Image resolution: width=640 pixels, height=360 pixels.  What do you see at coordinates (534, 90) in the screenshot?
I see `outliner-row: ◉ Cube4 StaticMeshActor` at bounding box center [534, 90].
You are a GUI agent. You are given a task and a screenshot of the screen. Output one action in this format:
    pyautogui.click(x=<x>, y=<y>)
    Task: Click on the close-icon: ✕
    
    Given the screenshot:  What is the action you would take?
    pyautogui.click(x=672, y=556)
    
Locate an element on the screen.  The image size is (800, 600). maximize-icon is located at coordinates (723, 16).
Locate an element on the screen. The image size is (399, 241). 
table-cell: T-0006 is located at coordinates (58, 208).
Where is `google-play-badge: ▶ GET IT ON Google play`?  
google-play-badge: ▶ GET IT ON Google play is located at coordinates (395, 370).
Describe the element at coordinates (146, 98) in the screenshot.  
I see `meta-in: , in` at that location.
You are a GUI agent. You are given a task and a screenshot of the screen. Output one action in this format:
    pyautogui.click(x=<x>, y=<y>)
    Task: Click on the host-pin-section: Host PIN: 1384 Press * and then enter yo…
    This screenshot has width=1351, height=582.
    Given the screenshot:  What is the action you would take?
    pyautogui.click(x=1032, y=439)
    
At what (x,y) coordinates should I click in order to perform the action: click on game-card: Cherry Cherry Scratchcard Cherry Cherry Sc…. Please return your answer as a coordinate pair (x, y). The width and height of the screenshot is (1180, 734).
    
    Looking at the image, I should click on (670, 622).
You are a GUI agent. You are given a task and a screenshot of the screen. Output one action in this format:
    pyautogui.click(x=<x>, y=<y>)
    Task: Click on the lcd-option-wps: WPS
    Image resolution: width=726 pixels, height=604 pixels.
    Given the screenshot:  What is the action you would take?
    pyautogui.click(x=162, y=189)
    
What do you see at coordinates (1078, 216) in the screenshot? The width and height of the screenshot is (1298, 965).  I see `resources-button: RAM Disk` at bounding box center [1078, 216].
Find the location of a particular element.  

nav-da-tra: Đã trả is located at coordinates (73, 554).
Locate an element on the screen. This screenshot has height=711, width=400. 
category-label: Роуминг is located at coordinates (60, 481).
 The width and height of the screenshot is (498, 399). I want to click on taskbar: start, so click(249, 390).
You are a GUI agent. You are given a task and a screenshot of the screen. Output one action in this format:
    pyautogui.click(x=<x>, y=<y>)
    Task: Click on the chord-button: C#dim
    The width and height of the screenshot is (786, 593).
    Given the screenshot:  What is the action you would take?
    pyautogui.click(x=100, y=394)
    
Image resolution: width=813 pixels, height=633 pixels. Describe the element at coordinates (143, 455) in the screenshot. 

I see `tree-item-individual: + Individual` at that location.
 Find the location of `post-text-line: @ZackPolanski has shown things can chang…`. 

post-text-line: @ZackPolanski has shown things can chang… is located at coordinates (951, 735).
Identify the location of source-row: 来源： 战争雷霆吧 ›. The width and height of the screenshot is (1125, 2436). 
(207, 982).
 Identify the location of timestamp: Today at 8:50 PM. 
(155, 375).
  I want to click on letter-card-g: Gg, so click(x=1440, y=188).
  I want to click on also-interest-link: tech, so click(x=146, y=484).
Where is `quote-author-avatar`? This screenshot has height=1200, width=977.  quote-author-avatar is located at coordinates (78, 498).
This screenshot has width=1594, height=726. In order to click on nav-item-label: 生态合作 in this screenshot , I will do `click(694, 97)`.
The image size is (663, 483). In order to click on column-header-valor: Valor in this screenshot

_ _ _ _

### Your instructions
Copy the material verbatim, beginning at the line that contains "coordinates (723, 16)." and stopping after the line that contains "pyautogui.click(x=1032, y=439)".

### Response to this task
Locate an element on the screen.  The image size is (800, 600). maximize-icon is located at coordinates (723, 16).
Locate an element on the screen. The image size is (399, 241). 
table-cell: T-0006 is located at coordinates (58, 208).
Where is `google-play-badge: ▶ GET IT ON Google play`?  
google-play-badge: ▶ GET IT ON Google play is located at coordinates (395, 370).
Describe the element at coordinates (146, 98) in the screenshot.  
I see `meta-in: , in` at that location.
You are a GUI agent. You are given a task and a screenshot of the screen. Output one action in this format:
    pyautogui.click(x=<x>, y=<y>)
    Task: Click on the host-pin-section: Host PIN: 1384 Press * and then enter yo…
    This screenshot has width=1351, height=582.
    Given the screenshot:  What is the action you would take?
    pyautogui.click(x=1032, y=439)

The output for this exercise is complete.